2016-03-16 Evandro Menezes <e.mene...@samsung.com>
Wilco Dijkstra <wilco.dijks...@arm.com>
gcc/
* config/aarch64/aarch64-tuning-flags.def
(AARCH64_EXTRA_TUNE_APPROX_SQRT_{SF,DF}): New tuning macros.
* config/aarch64/aarch64-protos.h
(aarch64_emit_approx_rsqrt): Replace with
"aarch64_emit_approx_sqrt".
(AARCH64_EXTRA_TUNE_APPROX_SQRT): New macro.
* config/aarch64/aarch64.c
(exynosm1_tunings): Use the new macro.
(aarch64_emit_approx_sqrt): Define new function.
* config/aarch64/aarch64.md
(rsqrt<mode>2): Use new function instead.
(sqrt<mode>2): New expansion and insn definitions.
* config/aarch64/aarch64-simd.md: Likewise.
* config/aarch64/aarch64.opt
(mlow-precision-recip-sqrt): Expand option description.

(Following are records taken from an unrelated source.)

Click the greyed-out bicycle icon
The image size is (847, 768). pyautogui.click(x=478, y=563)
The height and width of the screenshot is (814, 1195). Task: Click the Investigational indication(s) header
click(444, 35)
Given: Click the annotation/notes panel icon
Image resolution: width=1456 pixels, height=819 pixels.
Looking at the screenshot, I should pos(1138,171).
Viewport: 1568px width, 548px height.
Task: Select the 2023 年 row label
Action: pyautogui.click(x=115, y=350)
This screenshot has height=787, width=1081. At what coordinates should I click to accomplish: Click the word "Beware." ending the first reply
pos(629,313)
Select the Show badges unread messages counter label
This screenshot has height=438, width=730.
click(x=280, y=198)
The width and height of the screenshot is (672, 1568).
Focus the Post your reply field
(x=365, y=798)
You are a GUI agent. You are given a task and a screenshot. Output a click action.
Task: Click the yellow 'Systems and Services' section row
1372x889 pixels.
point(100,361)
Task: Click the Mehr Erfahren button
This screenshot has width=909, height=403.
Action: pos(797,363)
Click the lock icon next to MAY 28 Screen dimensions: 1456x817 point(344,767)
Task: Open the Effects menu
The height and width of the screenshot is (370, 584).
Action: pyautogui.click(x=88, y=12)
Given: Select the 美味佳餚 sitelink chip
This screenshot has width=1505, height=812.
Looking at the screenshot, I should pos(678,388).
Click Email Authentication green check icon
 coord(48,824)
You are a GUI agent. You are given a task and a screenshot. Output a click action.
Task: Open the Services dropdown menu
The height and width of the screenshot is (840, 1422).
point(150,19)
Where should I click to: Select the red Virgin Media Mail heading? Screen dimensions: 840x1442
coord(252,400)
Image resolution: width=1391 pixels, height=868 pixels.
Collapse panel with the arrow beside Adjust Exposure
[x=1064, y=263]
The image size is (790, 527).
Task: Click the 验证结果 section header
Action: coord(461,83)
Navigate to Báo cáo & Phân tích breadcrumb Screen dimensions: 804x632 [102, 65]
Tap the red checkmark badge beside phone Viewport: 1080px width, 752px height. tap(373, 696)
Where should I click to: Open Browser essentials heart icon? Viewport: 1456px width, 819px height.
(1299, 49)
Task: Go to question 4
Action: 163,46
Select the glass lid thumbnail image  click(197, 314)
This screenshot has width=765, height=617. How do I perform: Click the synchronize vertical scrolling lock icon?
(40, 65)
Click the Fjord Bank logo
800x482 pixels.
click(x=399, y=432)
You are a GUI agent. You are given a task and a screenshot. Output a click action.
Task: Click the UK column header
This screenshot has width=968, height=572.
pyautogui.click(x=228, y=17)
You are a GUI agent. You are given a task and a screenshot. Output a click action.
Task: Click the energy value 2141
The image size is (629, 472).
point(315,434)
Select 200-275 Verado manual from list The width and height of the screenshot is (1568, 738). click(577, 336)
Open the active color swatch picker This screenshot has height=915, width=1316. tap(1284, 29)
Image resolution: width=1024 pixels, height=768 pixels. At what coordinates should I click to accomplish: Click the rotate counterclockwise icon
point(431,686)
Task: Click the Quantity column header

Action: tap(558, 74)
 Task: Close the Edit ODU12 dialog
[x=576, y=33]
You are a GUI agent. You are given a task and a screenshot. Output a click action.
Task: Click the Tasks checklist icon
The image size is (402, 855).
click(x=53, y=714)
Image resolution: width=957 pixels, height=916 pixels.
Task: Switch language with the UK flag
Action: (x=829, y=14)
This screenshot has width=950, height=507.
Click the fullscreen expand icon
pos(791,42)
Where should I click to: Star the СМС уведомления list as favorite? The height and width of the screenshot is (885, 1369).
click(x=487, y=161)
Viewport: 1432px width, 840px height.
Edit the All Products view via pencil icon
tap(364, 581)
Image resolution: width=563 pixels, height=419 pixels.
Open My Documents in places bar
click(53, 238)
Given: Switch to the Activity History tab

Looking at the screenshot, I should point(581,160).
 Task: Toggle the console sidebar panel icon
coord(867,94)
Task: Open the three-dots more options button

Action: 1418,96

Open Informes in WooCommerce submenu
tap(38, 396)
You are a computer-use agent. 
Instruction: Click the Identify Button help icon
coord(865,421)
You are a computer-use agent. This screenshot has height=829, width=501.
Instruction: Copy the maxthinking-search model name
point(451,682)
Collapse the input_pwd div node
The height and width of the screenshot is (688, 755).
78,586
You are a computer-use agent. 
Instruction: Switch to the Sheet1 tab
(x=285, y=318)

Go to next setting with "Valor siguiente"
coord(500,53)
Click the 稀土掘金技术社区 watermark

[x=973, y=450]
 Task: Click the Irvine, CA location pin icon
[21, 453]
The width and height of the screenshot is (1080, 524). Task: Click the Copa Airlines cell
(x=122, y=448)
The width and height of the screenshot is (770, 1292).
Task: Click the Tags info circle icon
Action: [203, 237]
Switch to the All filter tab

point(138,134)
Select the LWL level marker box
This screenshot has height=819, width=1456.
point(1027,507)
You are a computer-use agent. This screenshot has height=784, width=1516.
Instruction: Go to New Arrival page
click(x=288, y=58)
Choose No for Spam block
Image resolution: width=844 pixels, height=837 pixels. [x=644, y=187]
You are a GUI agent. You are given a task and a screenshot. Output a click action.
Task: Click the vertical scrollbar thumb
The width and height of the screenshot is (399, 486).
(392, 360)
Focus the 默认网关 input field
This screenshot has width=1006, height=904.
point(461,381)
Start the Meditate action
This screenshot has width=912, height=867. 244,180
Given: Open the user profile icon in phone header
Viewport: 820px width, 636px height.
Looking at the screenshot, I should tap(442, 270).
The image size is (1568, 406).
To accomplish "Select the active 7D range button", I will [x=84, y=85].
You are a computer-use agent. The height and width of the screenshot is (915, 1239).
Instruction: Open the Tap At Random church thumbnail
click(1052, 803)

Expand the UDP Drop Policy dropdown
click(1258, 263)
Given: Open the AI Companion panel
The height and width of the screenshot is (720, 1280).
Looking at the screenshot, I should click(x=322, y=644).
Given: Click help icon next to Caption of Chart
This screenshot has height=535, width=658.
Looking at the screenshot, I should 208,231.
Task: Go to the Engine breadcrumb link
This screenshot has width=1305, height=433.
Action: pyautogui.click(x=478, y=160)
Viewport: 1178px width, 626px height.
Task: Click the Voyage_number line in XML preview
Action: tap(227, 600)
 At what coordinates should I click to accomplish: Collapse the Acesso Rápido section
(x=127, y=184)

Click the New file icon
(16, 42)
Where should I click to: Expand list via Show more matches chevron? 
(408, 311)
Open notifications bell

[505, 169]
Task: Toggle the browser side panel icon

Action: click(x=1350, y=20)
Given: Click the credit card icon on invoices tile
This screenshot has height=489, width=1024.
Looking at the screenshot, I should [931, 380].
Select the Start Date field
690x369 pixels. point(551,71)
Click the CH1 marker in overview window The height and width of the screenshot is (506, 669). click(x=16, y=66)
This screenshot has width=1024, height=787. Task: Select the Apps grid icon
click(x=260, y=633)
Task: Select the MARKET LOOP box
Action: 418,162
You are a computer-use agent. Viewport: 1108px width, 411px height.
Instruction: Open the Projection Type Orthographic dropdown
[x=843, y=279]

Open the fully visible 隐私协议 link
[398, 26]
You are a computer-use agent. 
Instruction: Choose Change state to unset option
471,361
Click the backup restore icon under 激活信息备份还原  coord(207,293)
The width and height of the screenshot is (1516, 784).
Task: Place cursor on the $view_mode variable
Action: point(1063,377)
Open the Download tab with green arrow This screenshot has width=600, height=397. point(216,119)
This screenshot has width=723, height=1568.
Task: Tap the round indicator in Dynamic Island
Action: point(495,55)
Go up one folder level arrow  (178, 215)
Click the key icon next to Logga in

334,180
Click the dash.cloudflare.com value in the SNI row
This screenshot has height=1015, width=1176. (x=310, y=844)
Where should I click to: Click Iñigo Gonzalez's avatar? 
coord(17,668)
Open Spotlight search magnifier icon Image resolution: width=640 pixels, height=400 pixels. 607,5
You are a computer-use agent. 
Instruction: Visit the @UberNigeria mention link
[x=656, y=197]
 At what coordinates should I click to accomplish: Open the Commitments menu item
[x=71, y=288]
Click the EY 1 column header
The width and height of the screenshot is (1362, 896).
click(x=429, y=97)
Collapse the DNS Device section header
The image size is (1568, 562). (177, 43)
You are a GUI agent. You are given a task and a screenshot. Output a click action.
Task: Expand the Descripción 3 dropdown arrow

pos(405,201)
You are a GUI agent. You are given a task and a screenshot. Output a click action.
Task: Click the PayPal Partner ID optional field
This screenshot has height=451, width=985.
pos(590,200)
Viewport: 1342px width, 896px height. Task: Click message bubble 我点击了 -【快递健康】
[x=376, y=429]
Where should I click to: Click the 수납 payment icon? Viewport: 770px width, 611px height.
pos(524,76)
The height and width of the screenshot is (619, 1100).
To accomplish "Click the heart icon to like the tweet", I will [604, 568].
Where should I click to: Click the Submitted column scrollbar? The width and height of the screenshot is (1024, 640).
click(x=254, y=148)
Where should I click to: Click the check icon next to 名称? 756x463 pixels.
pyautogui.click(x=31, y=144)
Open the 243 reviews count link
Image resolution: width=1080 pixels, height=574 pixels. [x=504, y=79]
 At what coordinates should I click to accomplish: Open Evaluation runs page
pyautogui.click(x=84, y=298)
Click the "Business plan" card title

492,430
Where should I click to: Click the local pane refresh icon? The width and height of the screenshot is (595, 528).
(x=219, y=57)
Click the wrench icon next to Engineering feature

* doc/invoke.texi (mlow-precision-recip-sqrt): Likewise.
This patch refactors the function to emit the reciprocal square root
approximation to also emit the square root approximation.
Feedback is welcome.
Thank you,
--
Evandro Menezes
>From 8d00622b90fa414df605011446ac058efe867cf6 Mon Sep 17 00:00:00 2001
From: Evandro Menezes <e.mene...@samsung.com>
Date: Thu, 17 Mar 2016 17:39:55 -0500
Subject: [PATCH] Emit square root using the Newton series
2016-03-17 Evandro Menezes <e.mene...@samsung.com>
Wilco Dijkstra <wilco.dijks...@arm.com>
gcc/
* config/aarch64/aarch64-tuning-flags.def
(AARCH64_EXTRA_TUNE_APPROX_SQRT_{SF,DF}): New tuning macros.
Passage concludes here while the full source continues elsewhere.